# [WORK TASK]
Look through the entries below and report every line that has "Uncheck".

# [MATERIAL PROVIDED]
<<<<

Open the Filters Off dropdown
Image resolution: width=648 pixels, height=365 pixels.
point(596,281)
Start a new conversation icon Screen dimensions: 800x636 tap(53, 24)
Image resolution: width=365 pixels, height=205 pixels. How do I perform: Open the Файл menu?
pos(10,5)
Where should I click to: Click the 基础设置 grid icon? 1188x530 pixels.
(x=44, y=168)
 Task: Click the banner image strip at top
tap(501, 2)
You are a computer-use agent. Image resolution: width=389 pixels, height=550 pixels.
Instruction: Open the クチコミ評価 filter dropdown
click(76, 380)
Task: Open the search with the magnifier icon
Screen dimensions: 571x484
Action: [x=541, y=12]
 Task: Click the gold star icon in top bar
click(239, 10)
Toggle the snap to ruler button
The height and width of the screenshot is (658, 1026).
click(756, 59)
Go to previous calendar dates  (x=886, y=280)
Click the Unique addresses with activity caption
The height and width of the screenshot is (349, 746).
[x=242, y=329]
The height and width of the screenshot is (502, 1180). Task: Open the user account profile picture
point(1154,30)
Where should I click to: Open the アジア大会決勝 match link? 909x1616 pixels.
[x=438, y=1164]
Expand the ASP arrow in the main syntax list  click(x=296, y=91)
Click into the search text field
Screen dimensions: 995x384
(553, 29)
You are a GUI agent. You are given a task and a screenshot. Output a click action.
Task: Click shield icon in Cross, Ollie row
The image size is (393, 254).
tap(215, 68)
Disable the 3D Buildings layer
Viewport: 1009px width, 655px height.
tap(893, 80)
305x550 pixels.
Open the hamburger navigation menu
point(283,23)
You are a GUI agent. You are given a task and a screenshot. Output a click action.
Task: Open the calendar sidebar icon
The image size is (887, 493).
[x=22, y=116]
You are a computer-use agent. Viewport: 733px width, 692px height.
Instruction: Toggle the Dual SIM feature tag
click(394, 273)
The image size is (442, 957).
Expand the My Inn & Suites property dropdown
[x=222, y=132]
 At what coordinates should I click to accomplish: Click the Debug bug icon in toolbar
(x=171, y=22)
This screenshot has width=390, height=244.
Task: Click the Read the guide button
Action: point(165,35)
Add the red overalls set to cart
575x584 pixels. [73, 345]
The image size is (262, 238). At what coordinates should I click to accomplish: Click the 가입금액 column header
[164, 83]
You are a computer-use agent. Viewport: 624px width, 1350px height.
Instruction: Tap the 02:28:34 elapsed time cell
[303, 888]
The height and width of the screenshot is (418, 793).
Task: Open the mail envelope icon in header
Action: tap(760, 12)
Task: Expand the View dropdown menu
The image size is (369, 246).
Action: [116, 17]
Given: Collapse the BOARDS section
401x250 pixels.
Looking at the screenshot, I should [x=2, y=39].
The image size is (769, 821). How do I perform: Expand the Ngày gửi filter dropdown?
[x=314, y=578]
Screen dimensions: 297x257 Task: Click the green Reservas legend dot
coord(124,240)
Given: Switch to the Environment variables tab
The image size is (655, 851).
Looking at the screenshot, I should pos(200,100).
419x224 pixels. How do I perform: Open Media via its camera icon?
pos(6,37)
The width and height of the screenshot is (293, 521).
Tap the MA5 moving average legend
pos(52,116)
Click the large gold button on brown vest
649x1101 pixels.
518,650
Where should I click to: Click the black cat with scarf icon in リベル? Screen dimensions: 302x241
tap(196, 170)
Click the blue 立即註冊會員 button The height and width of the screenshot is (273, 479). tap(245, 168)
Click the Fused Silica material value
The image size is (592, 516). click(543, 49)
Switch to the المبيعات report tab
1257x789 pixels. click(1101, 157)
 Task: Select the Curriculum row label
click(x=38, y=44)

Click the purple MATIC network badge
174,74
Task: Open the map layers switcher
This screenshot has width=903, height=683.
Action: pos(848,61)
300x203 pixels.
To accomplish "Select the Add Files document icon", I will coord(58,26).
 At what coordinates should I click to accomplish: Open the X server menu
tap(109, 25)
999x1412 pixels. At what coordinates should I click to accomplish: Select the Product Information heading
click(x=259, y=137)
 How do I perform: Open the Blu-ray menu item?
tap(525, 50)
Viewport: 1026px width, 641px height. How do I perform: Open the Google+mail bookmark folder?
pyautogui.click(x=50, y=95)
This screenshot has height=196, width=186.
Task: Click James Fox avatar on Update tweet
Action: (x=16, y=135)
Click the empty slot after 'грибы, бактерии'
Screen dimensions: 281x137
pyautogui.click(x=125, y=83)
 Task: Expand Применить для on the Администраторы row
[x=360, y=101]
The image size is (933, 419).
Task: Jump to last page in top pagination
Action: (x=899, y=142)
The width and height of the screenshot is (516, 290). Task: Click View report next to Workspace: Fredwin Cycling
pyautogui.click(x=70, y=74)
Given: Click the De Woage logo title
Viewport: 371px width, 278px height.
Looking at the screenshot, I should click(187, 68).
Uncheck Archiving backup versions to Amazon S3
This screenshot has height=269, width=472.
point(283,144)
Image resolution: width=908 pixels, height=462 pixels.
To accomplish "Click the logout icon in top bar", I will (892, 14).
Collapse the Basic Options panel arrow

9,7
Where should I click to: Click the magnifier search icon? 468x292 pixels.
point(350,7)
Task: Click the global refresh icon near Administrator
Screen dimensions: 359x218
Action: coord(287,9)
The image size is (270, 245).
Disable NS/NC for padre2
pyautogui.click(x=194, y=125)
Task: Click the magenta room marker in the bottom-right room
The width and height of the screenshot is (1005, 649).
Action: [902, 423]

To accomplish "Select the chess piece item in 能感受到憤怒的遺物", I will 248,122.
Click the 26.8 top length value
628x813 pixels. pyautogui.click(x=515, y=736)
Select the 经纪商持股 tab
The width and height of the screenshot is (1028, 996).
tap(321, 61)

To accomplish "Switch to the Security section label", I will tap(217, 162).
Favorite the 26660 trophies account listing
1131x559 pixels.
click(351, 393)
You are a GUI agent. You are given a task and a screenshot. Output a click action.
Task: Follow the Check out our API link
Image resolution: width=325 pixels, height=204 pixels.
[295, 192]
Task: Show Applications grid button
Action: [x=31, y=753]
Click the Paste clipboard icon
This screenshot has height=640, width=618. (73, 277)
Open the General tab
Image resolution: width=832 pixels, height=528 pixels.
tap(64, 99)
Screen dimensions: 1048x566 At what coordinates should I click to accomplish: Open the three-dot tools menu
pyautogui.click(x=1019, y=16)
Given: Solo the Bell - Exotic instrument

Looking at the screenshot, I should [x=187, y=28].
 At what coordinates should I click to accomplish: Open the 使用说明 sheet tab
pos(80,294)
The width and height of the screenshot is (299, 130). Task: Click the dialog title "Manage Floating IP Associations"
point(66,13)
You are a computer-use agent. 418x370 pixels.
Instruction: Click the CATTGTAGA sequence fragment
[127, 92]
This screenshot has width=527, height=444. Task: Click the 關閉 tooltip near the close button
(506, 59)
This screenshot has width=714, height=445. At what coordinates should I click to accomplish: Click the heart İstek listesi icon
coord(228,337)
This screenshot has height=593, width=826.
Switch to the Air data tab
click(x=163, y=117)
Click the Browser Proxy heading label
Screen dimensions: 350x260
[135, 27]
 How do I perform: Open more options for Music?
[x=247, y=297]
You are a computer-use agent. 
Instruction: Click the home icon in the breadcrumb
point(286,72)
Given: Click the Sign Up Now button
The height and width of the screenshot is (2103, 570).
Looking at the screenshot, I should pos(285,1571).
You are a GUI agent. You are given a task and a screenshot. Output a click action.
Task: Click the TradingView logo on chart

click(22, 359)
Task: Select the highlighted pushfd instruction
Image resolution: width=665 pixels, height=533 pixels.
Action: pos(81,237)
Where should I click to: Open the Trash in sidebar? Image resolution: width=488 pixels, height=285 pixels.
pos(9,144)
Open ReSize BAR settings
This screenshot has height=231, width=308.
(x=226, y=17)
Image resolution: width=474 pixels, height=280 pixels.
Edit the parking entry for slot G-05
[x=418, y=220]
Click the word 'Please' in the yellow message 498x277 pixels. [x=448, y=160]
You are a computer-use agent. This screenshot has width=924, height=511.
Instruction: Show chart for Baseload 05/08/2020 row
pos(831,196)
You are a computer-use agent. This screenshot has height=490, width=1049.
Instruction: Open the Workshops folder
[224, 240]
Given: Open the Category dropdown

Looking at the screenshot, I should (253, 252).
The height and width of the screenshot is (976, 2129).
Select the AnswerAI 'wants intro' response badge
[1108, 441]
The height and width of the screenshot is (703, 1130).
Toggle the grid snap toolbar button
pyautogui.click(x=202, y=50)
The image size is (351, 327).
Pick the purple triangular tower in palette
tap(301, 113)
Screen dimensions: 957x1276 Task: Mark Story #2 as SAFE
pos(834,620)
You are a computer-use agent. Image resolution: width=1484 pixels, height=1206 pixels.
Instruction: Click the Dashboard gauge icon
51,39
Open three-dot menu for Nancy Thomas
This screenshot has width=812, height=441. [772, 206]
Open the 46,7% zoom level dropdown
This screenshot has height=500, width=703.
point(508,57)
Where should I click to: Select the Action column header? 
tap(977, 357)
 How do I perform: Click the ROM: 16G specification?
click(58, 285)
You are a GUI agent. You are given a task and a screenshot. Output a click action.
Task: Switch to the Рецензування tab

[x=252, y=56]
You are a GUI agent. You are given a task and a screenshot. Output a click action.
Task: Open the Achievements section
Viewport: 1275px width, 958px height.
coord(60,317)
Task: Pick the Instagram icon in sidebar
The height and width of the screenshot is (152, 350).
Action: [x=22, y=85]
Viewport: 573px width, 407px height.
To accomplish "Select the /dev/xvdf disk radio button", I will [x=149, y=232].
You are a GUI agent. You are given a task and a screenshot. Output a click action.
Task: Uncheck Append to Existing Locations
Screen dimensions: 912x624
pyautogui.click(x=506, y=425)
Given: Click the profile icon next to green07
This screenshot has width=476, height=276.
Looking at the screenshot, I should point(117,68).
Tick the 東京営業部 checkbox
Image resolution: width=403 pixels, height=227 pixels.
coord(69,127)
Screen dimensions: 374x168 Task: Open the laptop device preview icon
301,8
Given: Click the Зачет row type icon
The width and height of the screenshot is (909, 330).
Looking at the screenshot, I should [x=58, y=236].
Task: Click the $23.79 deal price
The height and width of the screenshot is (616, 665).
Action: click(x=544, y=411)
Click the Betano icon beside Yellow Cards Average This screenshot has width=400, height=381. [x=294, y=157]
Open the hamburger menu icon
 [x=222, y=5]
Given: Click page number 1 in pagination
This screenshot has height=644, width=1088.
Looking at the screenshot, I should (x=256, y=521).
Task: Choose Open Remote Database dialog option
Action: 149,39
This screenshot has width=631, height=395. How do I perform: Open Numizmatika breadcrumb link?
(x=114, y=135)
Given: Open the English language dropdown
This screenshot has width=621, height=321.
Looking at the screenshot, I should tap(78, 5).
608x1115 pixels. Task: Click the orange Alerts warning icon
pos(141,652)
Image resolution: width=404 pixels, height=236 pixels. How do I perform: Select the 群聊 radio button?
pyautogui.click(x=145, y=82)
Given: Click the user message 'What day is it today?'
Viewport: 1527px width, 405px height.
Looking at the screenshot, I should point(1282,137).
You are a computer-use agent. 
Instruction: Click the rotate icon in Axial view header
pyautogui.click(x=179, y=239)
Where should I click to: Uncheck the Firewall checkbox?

>>>>

# [ANSWER BELOW]
Uncheck Archiving backup versions to Amazon S3
Task: Uncheck Append to Existing Locations
Where should I click to: Uncheck the Firewall checkbox?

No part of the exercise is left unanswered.